In 1999, Kim authored the first textbook in the area of cognitive work analysis, Cognitive Work Analysis: Toward Safe, Productive, and Healthy Computer-based Work, published by Lawrence Erlbaum Associates. His latest book, The Human Factor: Revolutionizing the Way People Live with Technology, was published by Alfred A. Knopf Canada in 2003, Routledge in the US and Les Éditions Logiques in Québec in 2004.

==Media==
Kim was called upon to give an expert opinion to the media on issues related to people and technology. He has been quoted or his work featured in numerous outlets around the world. He has written for The Globe and Mail as well as the Toronto Star. In 1999, he was chosen by Time magazine as one of 25 Canadians under the age of 40 who is a "Leader for the 21st Century who will shape Canada's future".

==Lecturing and consulting==
Kim has been invited to lecture in 11 countries on 4 continents, including one lecture tour in Japan and another in Australia. He has acted as a consultant to industry and government, including the Atomic Energy Control Board of Canada, Australian Defence Science and Technology Organisation, Honeywell Technology Center, Microsoft, NASA Ames Research Center, NATO, Nortel Networks, US Institute of Medicine, US National Academy of Engineering, and US Nuclear Regulatory Commission.

==Honours and awards==
In 1991, Kim received the Brunswik New Investigator Award at the International Invitational Meeting of the Brunswik Society, and the award for the best paper published in the Human Factors Society Bulletin. In 1995, he was a co-recipient of the outstanding abstract award in the area of Clinical Application of Technology from the Society for Technology in Anesthesia. In 1999, he was the recipient of a first-round Premier’s Research Excellence Award, valued at $100,000. Kim was on the Administrative Committee of the IEEE Society for Systems, Man, and Cybernetics, an Associate Editor of the IEEE Transactions on Systems, Man, and Cybernetics, and on the editorial boards of Human Factors and the International Journal of Cognitive Ergonomics. Currently, he serves on the editorial board of Theoretical Issues in Ergonomics Science. In 2002, he became the first engineering professor ever to receive the $100,000 McLean Award, the University of Toronto’s wealthiest and most prestigious prize for outstanding research. He has also received the Outstanding Professional Achievement Award from the Federation of Portuguese-Canadian Business and Professionals (2003), and the COPA Award for Outstanding Vision/Leadership from the Portuguese Canadian National Congress (2004).

Kim is only the second Canadian researcher to be invited to serve on the Committee for Human Factors of the U.S. National Research Council/National Academy of Sciences. He is also a Senior Fellow and a member of the Corporation of Massey College. In 2003, he received the E.W.R. Steacie Memorial Fellowship, Canada’s most prestigious prize for young academics in all areas of science and engineering.

The Human Factor received the National Business Book Award and the Science in Society General Audience Book Award, and was a finalist for the Canadian Booksellers Association Libris Award for Non-fiction Book of the Year.

##############################

- **WORK ORDER 1**: Please echo the biography of Kim, everything from "Kim is only" down to "science and engineering.".
- **WORK ORDER 2**:
Answer these questions from the biography of Kim:
(a) Which publisher released Kim's textbook on cognitive work analysis?
(b) In what year did Time magazine choose Kim as a "Leader for the 21st Century"?
(c) Which fellowship did Kim receive in 2003?
- **WORK ORDER 3**:
Decide whether each statement agrees with the biography of Kim:
(a) Kim has been invited to lecture in 11 countries on 4 continents.
(b) The McLean Award that Kim received is worth $50,000.
(c) The Human Factor won the Canadian Booksellers Association Libris Award for Non-fiction Book of the Year.

- **RECORDS**:
##############################

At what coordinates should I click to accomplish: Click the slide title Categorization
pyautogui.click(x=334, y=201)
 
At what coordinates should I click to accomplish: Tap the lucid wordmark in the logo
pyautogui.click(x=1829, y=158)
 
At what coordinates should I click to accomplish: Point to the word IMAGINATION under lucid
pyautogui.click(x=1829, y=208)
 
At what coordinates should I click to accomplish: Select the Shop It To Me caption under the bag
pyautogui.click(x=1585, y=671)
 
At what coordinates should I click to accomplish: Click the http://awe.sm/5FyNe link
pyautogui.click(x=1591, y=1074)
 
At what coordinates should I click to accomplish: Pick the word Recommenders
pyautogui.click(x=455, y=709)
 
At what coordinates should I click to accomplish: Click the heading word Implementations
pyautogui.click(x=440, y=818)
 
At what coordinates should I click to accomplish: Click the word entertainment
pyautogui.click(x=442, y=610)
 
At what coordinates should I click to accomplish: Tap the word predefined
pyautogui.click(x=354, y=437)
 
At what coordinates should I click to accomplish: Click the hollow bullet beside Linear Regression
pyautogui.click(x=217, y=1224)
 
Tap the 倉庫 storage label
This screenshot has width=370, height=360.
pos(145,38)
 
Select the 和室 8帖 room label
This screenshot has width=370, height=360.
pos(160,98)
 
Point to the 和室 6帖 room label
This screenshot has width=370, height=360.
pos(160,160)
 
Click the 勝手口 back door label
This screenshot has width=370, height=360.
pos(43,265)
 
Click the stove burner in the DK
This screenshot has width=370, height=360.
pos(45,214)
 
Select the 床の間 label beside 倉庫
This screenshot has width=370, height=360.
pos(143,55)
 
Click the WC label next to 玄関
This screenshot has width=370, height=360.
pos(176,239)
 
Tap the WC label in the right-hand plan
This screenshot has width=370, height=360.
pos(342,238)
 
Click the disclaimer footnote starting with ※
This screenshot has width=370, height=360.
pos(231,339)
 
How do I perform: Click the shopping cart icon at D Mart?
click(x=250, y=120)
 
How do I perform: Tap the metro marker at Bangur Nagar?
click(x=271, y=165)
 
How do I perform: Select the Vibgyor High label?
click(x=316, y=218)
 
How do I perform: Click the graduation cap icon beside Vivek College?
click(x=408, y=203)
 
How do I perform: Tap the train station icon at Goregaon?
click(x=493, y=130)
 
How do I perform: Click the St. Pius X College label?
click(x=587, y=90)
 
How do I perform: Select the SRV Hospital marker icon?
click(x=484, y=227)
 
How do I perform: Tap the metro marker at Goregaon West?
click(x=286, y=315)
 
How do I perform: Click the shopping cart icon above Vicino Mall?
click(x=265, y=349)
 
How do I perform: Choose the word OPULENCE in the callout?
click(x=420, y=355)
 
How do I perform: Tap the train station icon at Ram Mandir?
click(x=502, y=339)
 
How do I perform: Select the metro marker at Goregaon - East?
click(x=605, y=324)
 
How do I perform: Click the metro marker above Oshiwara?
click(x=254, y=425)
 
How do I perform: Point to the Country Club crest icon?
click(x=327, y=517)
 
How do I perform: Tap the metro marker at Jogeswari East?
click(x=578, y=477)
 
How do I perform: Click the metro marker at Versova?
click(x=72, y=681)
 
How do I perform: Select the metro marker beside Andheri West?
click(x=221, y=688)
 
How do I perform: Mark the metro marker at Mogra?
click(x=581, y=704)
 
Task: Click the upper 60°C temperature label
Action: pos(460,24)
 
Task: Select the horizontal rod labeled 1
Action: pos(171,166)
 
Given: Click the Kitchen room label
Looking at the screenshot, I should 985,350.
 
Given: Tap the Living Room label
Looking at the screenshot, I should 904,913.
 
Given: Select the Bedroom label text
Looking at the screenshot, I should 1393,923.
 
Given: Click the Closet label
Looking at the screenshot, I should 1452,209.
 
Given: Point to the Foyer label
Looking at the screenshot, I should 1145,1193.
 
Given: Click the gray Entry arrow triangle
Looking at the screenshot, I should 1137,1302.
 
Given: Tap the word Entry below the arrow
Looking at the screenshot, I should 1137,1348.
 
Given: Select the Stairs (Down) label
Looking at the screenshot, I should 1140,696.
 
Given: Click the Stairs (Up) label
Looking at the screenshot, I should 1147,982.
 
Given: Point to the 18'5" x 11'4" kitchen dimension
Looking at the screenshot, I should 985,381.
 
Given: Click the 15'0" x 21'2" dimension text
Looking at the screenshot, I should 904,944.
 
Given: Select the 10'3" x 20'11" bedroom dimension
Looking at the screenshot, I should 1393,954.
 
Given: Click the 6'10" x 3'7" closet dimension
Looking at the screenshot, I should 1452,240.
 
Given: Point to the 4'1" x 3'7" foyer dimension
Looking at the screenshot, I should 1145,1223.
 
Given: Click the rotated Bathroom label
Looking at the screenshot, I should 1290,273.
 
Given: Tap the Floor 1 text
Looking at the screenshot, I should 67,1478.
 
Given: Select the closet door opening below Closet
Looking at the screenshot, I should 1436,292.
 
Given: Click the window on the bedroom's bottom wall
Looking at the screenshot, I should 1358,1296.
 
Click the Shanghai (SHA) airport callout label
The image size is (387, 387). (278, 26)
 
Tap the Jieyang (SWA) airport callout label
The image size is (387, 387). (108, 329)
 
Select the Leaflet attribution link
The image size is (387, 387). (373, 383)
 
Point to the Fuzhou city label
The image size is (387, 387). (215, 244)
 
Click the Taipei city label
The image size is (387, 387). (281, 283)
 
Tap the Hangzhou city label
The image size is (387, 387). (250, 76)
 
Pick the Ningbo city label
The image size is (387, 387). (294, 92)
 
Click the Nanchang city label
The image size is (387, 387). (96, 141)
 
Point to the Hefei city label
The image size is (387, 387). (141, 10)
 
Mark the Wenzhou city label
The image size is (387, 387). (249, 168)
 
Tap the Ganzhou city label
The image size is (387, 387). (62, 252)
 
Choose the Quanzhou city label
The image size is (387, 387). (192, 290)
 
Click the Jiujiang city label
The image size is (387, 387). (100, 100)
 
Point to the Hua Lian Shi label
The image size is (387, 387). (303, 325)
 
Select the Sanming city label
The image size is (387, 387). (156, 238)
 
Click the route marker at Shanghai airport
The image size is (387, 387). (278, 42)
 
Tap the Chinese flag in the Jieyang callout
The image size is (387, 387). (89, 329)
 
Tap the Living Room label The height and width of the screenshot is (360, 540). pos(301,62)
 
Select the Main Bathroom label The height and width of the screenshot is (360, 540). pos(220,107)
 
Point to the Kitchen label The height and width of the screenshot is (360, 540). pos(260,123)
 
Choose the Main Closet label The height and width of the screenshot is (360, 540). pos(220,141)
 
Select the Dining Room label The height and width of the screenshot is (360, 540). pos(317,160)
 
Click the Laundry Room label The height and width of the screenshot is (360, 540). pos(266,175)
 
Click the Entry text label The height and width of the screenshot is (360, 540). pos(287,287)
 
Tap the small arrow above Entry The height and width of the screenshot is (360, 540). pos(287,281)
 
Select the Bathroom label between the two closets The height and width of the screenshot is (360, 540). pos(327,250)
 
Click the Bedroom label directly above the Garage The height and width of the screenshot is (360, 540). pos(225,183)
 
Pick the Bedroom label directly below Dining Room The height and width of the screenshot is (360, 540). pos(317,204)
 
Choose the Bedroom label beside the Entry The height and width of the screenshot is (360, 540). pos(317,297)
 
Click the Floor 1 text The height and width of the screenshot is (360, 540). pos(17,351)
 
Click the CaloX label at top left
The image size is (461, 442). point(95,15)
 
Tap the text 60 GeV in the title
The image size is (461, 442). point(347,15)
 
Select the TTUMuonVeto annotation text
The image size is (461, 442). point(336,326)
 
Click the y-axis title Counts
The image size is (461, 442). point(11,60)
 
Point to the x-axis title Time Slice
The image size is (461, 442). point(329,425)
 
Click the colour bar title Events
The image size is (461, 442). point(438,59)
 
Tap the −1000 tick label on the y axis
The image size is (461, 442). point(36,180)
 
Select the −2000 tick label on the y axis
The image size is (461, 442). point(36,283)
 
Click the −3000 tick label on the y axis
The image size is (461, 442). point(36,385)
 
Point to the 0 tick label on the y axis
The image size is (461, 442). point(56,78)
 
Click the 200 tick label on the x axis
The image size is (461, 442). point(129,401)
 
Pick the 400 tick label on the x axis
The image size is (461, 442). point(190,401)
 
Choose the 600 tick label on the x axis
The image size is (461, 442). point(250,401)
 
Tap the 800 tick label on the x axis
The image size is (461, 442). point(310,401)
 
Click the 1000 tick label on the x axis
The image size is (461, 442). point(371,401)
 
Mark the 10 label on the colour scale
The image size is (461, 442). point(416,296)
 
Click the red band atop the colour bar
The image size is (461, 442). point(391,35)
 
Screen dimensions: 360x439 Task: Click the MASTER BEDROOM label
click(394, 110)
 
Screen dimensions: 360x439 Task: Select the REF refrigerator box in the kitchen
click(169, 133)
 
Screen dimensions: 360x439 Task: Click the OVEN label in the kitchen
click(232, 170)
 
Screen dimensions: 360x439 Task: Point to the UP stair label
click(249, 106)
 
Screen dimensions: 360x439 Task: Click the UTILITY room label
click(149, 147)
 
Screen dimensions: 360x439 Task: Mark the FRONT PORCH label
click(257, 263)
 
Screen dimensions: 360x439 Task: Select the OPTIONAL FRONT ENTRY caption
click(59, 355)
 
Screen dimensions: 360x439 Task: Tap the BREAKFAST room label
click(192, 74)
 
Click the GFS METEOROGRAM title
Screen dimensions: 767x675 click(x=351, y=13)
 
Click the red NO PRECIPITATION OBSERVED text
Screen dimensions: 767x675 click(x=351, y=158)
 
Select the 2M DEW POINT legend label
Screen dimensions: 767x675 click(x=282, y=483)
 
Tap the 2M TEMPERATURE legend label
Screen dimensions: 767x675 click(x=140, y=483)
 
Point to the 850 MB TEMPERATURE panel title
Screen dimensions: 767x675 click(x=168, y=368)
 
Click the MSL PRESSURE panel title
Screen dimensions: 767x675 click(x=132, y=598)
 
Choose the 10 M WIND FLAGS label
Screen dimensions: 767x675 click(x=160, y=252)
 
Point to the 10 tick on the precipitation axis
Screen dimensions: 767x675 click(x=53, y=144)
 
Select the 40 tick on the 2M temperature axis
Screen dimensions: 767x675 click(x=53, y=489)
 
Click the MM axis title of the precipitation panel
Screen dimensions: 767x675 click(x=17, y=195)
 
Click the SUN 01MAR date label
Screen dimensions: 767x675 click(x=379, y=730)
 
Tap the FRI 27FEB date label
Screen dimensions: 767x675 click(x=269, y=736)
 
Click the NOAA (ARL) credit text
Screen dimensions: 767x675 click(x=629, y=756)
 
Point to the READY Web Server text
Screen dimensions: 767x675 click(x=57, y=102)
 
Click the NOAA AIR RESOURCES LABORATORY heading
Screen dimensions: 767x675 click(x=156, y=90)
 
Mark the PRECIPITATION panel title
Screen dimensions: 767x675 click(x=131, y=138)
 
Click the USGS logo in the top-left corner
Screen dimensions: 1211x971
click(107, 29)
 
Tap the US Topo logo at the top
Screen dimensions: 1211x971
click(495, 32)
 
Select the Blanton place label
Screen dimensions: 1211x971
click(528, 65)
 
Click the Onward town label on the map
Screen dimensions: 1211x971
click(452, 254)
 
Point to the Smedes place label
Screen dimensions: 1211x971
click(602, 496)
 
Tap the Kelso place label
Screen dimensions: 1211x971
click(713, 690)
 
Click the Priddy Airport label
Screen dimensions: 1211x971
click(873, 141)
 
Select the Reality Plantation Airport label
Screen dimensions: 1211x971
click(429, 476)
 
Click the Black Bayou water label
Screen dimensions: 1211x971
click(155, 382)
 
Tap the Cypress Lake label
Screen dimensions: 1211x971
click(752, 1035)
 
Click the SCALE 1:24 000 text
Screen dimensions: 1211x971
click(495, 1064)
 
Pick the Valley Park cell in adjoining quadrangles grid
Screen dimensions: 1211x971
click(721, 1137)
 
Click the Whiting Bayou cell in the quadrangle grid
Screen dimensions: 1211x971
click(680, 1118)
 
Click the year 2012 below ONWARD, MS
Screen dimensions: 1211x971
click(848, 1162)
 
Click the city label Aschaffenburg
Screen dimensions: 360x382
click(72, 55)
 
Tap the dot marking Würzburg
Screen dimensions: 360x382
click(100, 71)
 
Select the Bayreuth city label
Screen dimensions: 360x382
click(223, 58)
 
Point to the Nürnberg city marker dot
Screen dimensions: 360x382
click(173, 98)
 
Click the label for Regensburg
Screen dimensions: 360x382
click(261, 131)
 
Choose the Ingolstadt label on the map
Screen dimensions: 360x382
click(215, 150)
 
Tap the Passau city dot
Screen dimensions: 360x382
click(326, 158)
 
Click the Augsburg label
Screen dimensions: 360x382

##############################

- **RESULT 1**:
Kim is only the second Canadian researcher to be invited to serve on the Committee for Human Factors of the U.S. National Research Council/National Academy of Sciences. He is also a Senior Fellow and a member of the Corporation of Massey College. In 2003, he received the E.W.R. Steacie Memorial Fellowship, Canada’s most prestigious prize for young academics in all areas of science and engineering.

- **RESULT 2**:
(a) Lawrence Erlbaum Associates
(b) 1999
(c) The E.W.R. Steacie Memorial Fellowship

- **RESULT 3**:
(a) Yes: "Kim has been invited to lecture in 11 countries on 4 continents"
(b) No: "the $100,000 McLean Award"
(c) No: "was a finalist for the Canadian Booksellers Association Libris Award for Non-fiction Book of the Year"